17. A portable terminal, comprising:

information display means for displaying specific information;

wherein the flat panel display of claim 12 is used as the information display means.

18. A flat panel display, comprising:

a transparent substrate;

a light emitting element having a plurality of display elements arranged in the shape of a matrix on top of the transparent substrate;

a sealing plate made from crystallized glass which covers the light emitting element;

an electronic circuit mounted to an outside surface of the sealing plate;

a plurality of electrode terminals provided on the outside surface of the sealing plate; and

a plurality of thick film wires which form connections between the electronic circuit and the electrode terminals.
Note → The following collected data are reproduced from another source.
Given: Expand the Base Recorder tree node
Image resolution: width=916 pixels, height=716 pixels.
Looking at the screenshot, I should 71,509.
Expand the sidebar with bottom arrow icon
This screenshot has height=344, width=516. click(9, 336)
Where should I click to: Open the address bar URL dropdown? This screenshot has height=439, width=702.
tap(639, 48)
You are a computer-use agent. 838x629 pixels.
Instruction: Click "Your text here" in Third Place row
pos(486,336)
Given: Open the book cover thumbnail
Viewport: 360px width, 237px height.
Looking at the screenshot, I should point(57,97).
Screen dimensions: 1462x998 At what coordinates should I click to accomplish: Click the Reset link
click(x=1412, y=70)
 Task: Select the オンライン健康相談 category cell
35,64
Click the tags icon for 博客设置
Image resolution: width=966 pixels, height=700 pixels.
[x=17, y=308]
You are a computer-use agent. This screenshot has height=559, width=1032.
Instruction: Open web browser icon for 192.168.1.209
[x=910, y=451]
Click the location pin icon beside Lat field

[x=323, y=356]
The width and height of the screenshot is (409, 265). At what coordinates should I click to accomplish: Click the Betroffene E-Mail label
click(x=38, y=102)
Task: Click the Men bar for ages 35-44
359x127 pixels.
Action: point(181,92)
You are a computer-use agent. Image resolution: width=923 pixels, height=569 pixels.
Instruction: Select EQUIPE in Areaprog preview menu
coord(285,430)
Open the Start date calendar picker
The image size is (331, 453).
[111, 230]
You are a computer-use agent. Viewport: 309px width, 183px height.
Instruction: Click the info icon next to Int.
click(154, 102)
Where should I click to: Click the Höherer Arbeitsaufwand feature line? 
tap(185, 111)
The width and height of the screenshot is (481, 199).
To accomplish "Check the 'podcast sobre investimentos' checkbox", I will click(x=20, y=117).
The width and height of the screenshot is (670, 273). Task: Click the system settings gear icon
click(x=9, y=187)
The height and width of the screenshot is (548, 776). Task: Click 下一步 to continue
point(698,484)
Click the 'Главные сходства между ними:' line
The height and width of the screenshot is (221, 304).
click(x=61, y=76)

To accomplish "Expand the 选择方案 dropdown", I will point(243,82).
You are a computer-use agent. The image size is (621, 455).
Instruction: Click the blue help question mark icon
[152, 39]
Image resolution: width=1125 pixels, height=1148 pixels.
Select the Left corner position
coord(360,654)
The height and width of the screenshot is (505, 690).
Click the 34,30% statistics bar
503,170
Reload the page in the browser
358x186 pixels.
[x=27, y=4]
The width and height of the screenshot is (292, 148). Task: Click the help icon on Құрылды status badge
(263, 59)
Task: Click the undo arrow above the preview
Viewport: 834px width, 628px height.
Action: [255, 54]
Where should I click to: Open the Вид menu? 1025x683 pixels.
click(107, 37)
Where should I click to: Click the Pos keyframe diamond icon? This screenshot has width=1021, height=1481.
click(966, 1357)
19. The flat panel display of claim 18, wherein the sealing plate is bonded to the light emitting element by an ultraviolet light hardening resin.

20. The flat panel display of claim 18, further comprising a moisture absorbing agent housed in a concave portion formed in an inside surface of the sealing plate.

21. The flat panel display of claim 18, wherein the display elements include a transparent electrode layer, an organic electroluminescence layer and a metal electrode layer sequentially laminated onto the top of the transparent substrate.

22. A portable terminal, comprising:

information display means for displaying specific information;

wherein the flat panel display of claim 18 is used as the information display means.

23. A method of manufacturing a flat panel display, comprising the steps of:

bonding a sealing plate made of crystallized glass to a light emitting element having a plurality of display elements arranged in the shape of a matrix on top of a transparent substrate;

mounting an electronic circuit to an outside surface of the sealing plate in advance;

forming thick film wires on the outside surface of the sealing plate in advance;

applying an ultraviolet light hardening resin between the sealing plate and an organic EL element; and

hardening the ultraviolet light hardening resin by ultraviolet light shone from the sealing plate side.

24. The method of manufacturing a flat panel display of claim 23, wherein the display elements include a transparent electrode layer, an organic electroluminescence layer and a metal electrode layer sequentially laminated onto the top of the transparent substrate.

25. A portable terminal, comprising:

information display means for displaying specific information;

wherein a flat panel display manufactured by the method of manufacturing a flat panel display of claim 23 is used as the information display means.